It seems impossible that most mornings, we get up, get dressed, hug and kiss our kids and send them off to school in the care of others.
It seems impossible that they come back home safely, every day.
It seems impossible because less than six months ago, a madman killed an entire classroom of kindergartners. Earlier this week students whose parents hugged them and told them "have a good day" were buried under the rubble of their school after a mile-wide tornado swept through their town. And yesterday two 4th graders did not come home from a field trip to hunt for fossils at a local park when a rain-saturated gravel pile they were on collapsed under them, burying them in seconds.
I pray for those families. I pray for the parents who never got to say good-bye. I cannot imagine their pain.
And yet tomorrow, I will send my children off to school, give them hugs and kisses and tell them to "have a good day."

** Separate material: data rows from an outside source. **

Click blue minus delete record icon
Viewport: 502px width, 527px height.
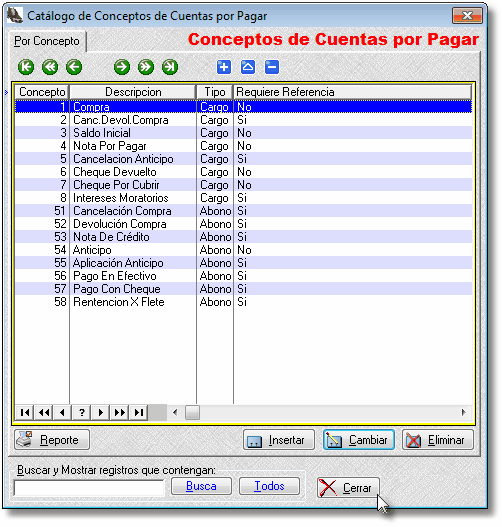(272, 67)
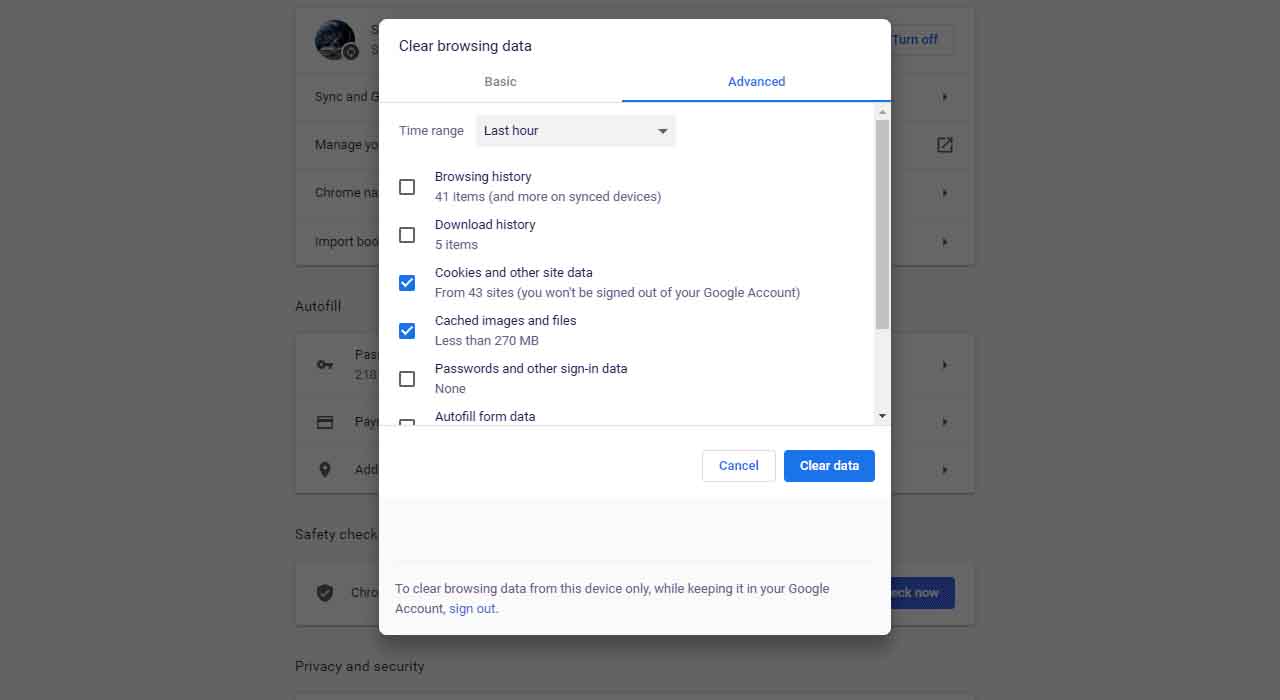The height and width of the screenshot is (700, 1280).
Task: Enable the Download history checkbox
Action: (407, 235)

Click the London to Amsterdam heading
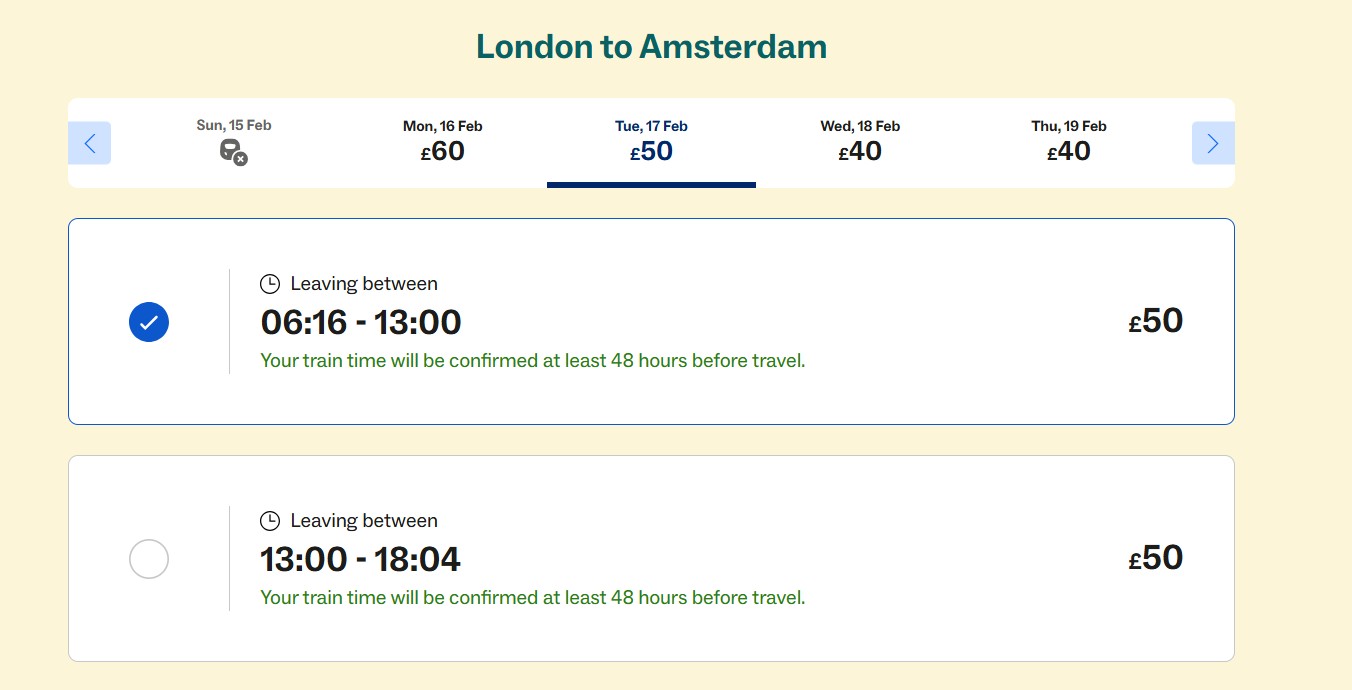tap(651, 46)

I take comfort in knowing that most days, all the children who go to school arrive safely back home. I need to remind myself that these horrific events are all jumbled on top of each other in my mind because of their proximity in time and the speed at which today's media cover such events, bringing them closer to home than ever. The fact that these things rarely happen is what makes them such grand news stories, so that they seem more common than they truly are.
I have to tell myself that or I would stay at home, curled up in a ball with my children under my arms, never stepping outside, never answering the door, never letting my children grow up and spread their wings, discover their talents.
It seems impossible, but I will do it. I will take that risk, because our kids deserve the opportunity to experience the world, in all its beauty and terribleness.
And I will appreciate every day that I have with them, and make the most of our time together.